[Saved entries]
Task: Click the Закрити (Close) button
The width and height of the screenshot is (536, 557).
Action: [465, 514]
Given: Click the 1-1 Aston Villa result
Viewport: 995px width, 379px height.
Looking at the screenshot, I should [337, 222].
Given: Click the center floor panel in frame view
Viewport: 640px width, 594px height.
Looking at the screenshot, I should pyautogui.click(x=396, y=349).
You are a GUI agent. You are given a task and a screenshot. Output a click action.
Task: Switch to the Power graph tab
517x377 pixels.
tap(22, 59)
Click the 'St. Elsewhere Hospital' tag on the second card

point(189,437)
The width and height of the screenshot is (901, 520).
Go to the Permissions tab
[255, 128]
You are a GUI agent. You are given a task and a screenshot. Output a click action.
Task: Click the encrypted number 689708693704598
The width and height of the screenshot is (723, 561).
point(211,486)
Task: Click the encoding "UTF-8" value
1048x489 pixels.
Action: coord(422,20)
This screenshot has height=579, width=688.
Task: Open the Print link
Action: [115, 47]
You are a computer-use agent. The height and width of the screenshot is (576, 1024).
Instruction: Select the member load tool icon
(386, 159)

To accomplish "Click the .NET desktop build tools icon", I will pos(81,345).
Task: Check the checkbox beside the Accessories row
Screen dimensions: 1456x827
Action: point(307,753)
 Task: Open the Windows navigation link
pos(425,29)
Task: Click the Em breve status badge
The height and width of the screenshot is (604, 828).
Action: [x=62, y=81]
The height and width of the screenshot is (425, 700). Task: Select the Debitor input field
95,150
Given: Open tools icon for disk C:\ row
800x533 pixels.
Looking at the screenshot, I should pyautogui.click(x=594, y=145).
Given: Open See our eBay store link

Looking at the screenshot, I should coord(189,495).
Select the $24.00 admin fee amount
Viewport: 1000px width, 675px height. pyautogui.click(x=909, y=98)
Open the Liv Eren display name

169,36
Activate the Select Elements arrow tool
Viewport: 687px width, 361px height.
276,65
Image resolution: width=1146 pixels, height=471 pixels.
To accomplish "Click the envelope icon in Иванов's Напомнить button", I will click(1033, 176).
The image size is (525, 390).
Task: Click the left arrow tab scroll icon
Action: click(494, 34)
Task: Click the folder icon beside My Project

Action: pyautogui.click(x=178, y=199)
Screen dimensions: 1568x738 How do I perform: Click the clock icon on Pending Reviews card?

◆ What you have to do ◆
Please transcribe the records in full, keeping every word as it is.

◆ Task solution ◆
Task: Click the Закрити (Close) button
The width and height of the screenshot is (536, 557).
Action: [465, 514]
Given: Click the 1-1 Aston Villa result
Viewport: 995px width, 379px height.
Looking at the screenshot, I should [337, 222].
Given: Click the center floor panel in frame view
Viewport: 640px width, 594px height.
Looking at the screenshot, I should pyautogui.click(x=396, y=349).
You are a GUI agent. You are given a task and a screenshot. Output a click action.
Task: Switch to the Power graph tab
517x377 pixels.
tap(22, 59)
Click the 'St. Elsewhere Hospital' tag on the second card

point(189,437)
The width and height of the screenshot is (901, 520).
Go to the Permissions tab
[255, 128]
You are a GUI agent. You are given a task and a screenshot. Output a click action.
Task: Click the encrypted number 689708693704598
The width and height of the screenshot is (723, 561).
point(211,486)
Task: Click the encoding "UTF-8" value
1048x489 pixels.
Action: coord(422,20)
This screenshot has height=579, width=688.
Task: Open the Print link
Action: [115, 47]
You are a computer-use agent. The height and width of the screenshot is (576, 1024).
Instruction: Select the member load tool icon
(386, 159)

To accomplish "Click the .NET desktop build tools icon", I will pos(81,345).
Task: Check the checkbox beside the Accessories row
Screen dimensions: 1456x827
Action: point(307,753)
 Task: Open the Windows navigation link
pos(425,29)
Task: Click the Em breve status badge
The height and width of the screenshot is (604, 828).
Action: [x=62, y=81]
The height and width of the screenshot is (425, 700). Task: Select the Debitor input field
95,150
Given: Open tools icon for disk C:\ row
800x533 pixels.
Looking at the screenshot, I should pyautogui.click(x=594, y=145).
Given: Open See our eBay store link

Looking at the screenshot, I should coord(189,495).
Select the $24.00 admin fee amount
Viewport: 1000px width, 675px height. pyautogui.click(x=909, y=98)
Open the Liv Eren display name

169,36
Activate the Select Elements arrow tool
Viewport: 687px width, 361px height.
276,65
Image resolution: width=1146 pixels, height=471 pixels.
To accomplish "Click the envelope icon in Иванов's Напомнить button", I will click(1033, 176).
The image size is (525, 390).
Task: Click the left arrow tab scroll icon
Action: click(494, 34)
Task: Click the folder icon beside My Project

Action: pyautogui.click(x=178, y=199)
Screen dimensions: 1568x738 How do I perform: Click the clock icon on Pending Reviews card?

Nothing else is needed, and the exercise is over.